« Sur le Mercosur (Brésil, Argentine, Paraguay et Uruguay, ndlr), nous l'avons toujours dit, pour ce qui concerne la filière bovine, le compte n'y est pas », a déclaré le ministre lors d'un point presse à Paris. Stéphane Travert s'exprimait à la veille de la reprise des négociations à Asuncion et de manifestations dans toute la France contre ce projet de traité, organisées par la FNSEA et les Jeunes agriculteurs, à trois jours de l'ouverture du Salon de l'agriculture. Les agriculteurs français, « au moment où les exigences à leurs égards ne cessent de s'accroître, (...) vont subir des importations massives de produits dont les méthodes de production sont interdites en France », ont dénoncé les deux syndicats agricoles qui appellent à manifester mercredi, notamment devant les préfectures de régions, « afin de dire non aux accords avec le Mercosur ».
Selon l'agriculteur creusois et député LREM Jean-Baptiste Moreau, « Au sein de l'Union européenne, c'est la France qui bloque la conclusion d'un accord entre l'UE et le Mercosur, notamment à cause du volet viande bovine qui n'est pas satisfaisant, mais aussi à cause du volet sur les oléoprotéagineux. »

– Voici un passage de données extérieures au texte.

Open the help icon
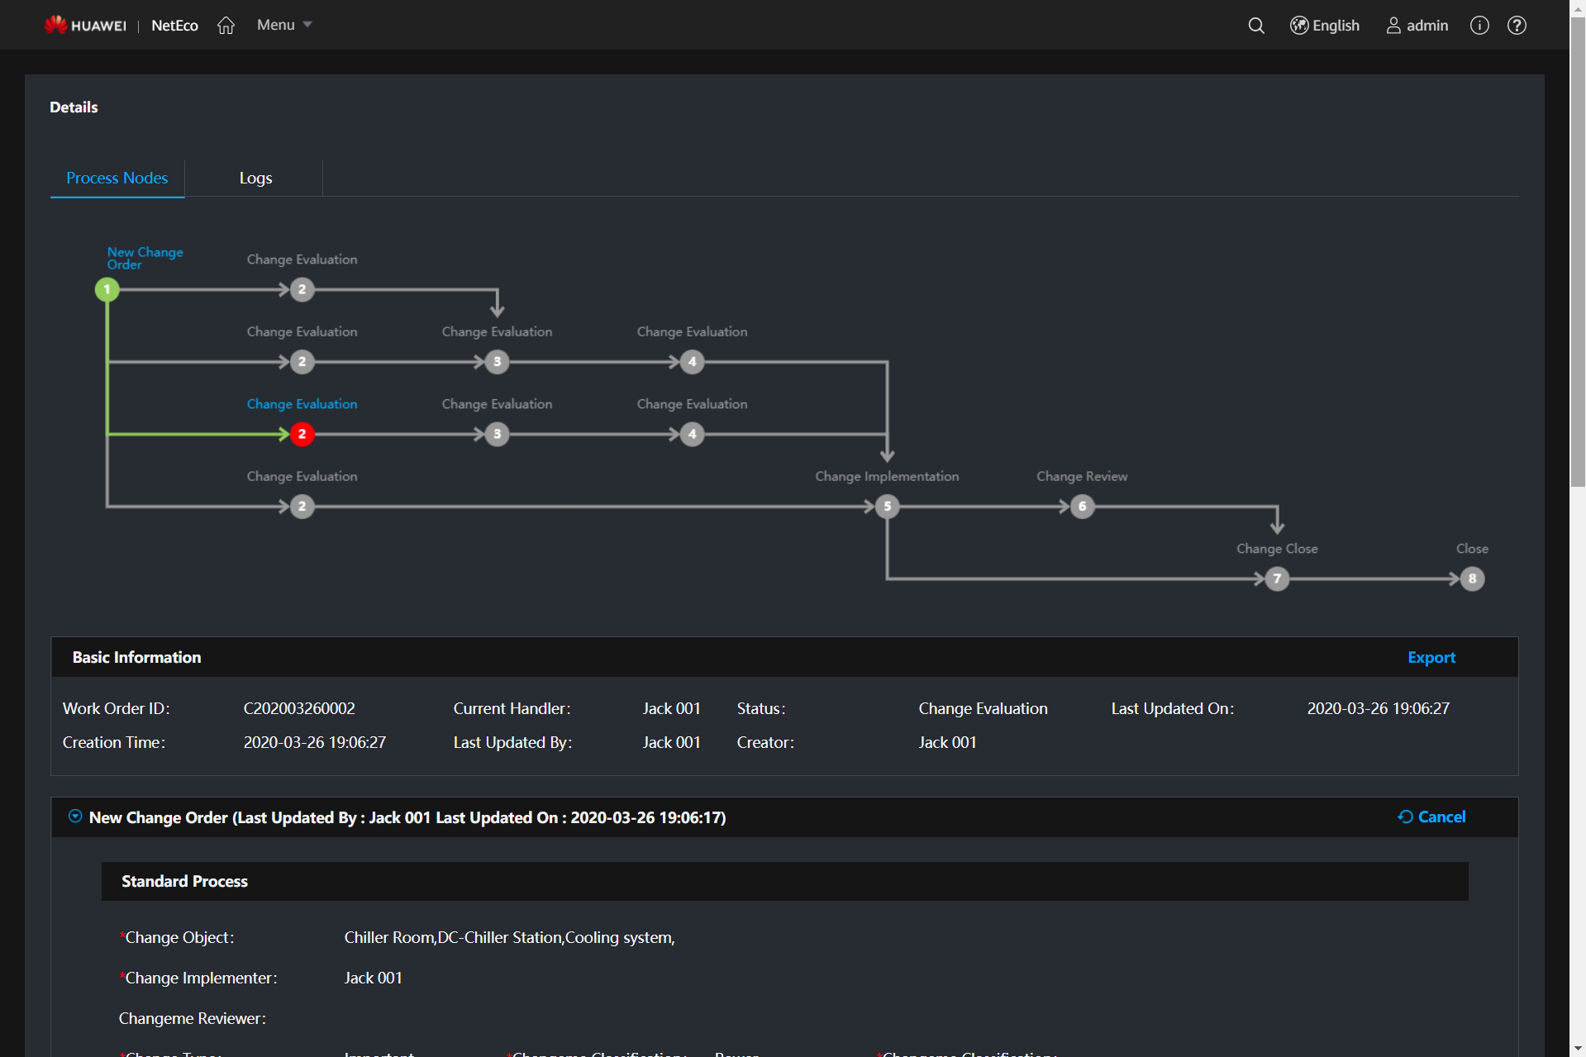 1517,26
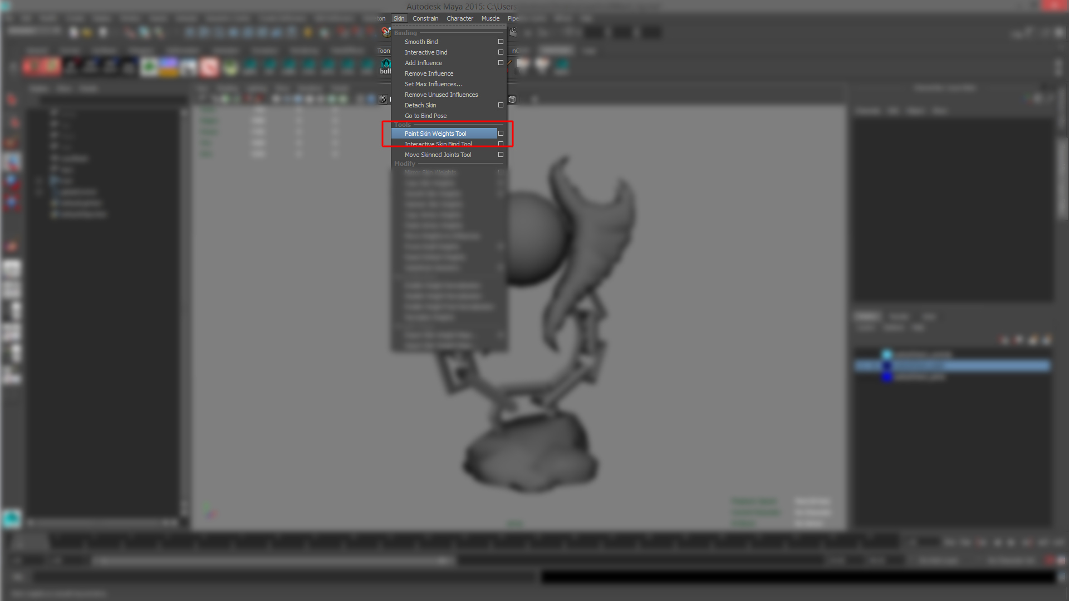Open Detach Skin option box
The image size is (1069, 601).
coord(501,105)
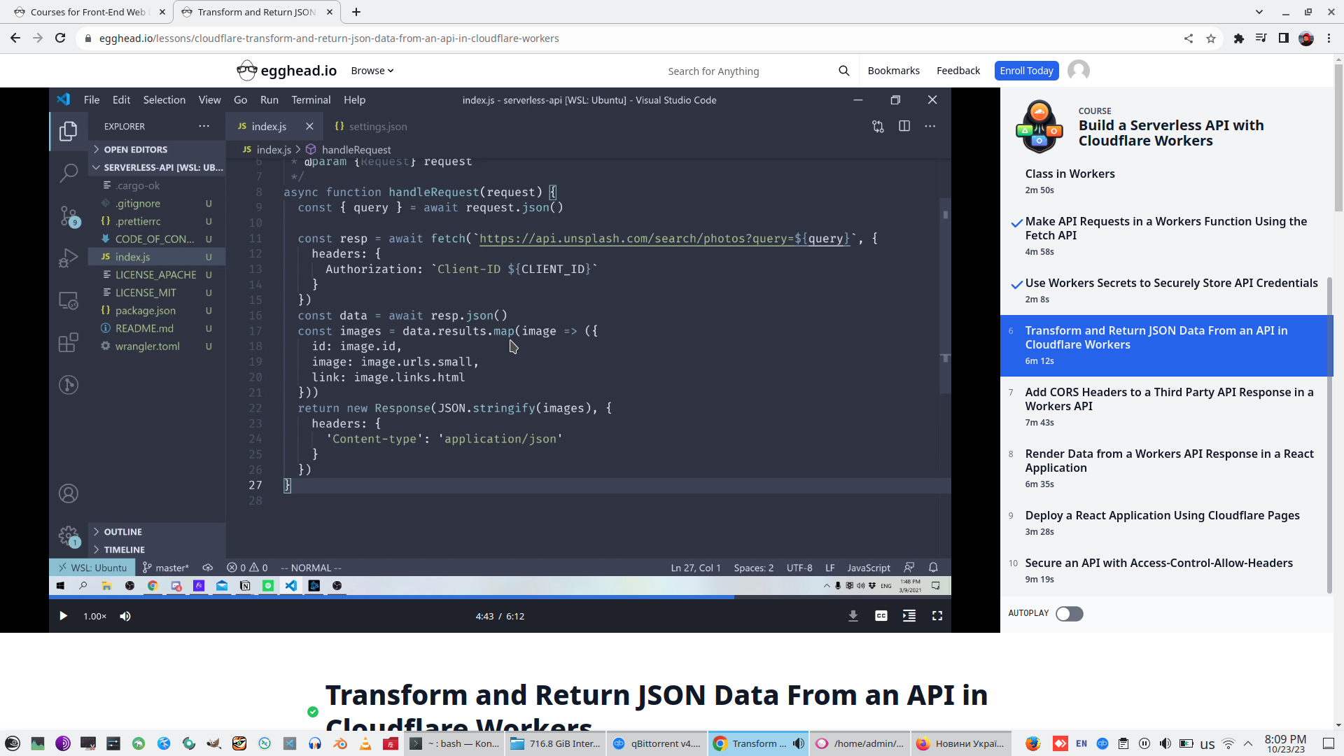1344x756 pixels.
Task: Play the lesson video
Action: click(x=63, y=616)
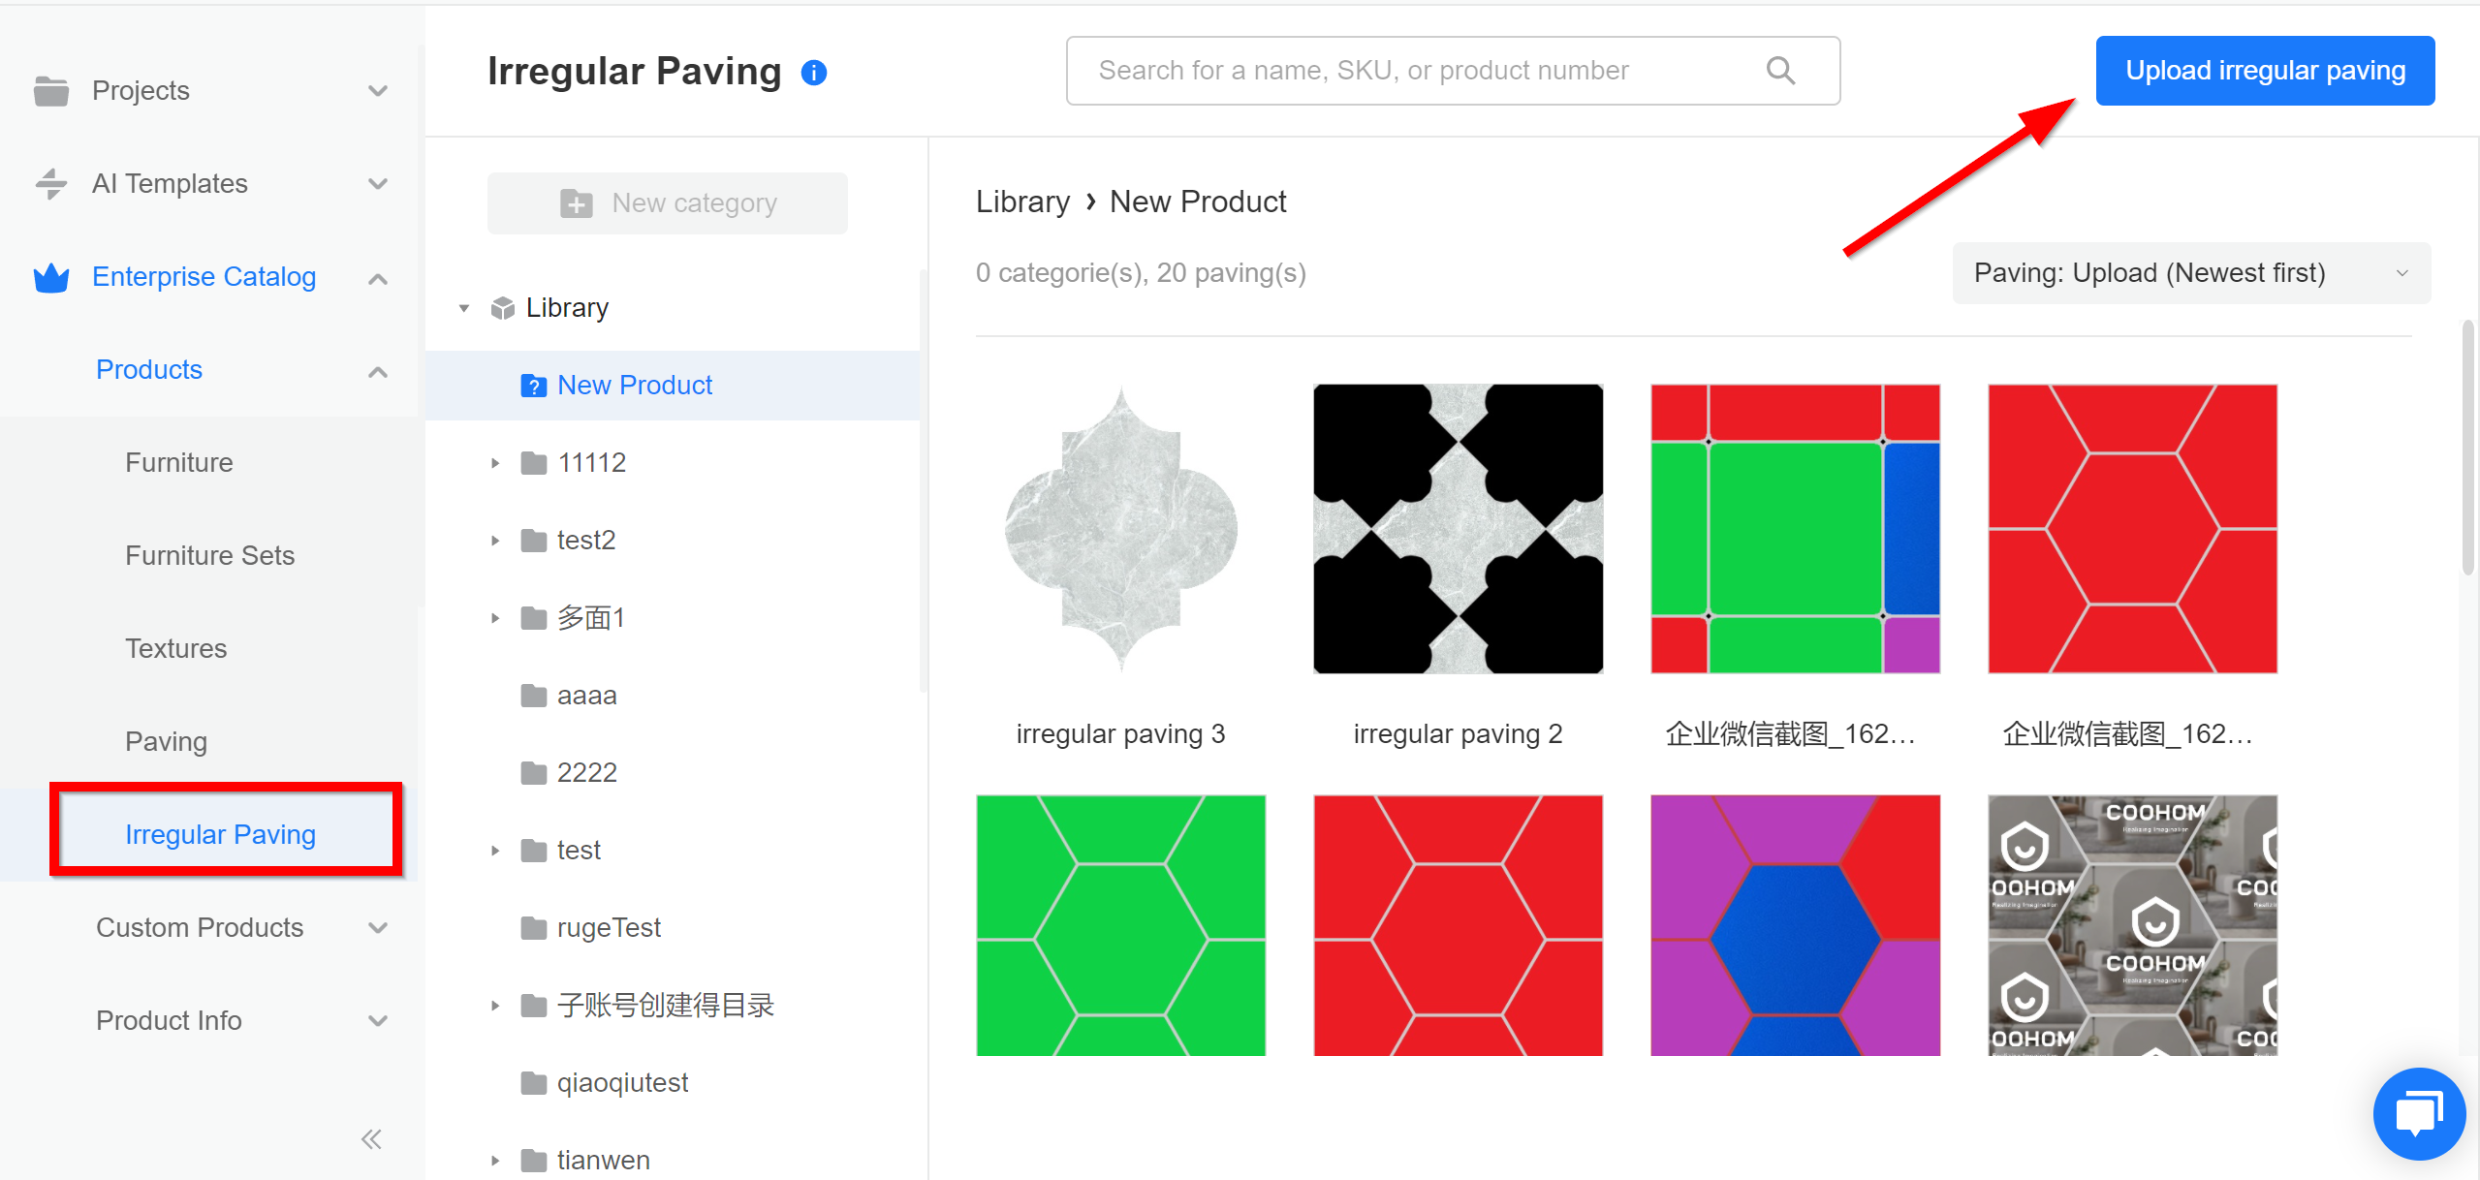Screen dimensions: 2480x1180
Task: Click the New category button
Action: (x=668, y=203)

« Le compte n'y est pas », a répété le ministre de l'agriculture, une formule qu'il avait utilisée mot pour mot devant l'Assemblée nationale le 31 janvier dernier. « Aujourd'hui, il y a un contingent officiel qui est mis sur la table, qui est de 70 000 tonnes (de viande bovine sud-américaine qui entreraient chaque année en Europe sans droits de douane). La France souhaite « faire en sorte que ce contingent de 70 000 tonnes soit bien séparé entre viande fraîche et viande congelée, d'une part », a déclaré le ministre. Il a également souhaité que des conditions soient posées sur les standards de qualité et sanitaires en vigueur en France. « Nous soutenons la filière bovine aujourd'hui », a insisté Stéphane Travert, qui a ensuite rappelé les chantiers lancés pour aider la filière bovine hexagonale à monter en gamme. Il a également souligné le travail effectué par son gouvernement pour que les éleveurs français puissent exporter vers des pays comme la Chine, la Turquie, et l'Irak, entre autres. « Nous sommes douze pays européens à porter ce message de fermeté auprès de la Commission européenne et auprès de Phil Hogan (Commissaire européen à l'agriculture) sur cette exigence, et aujourd'hui nous tenons ce cap », a conclu le ministre.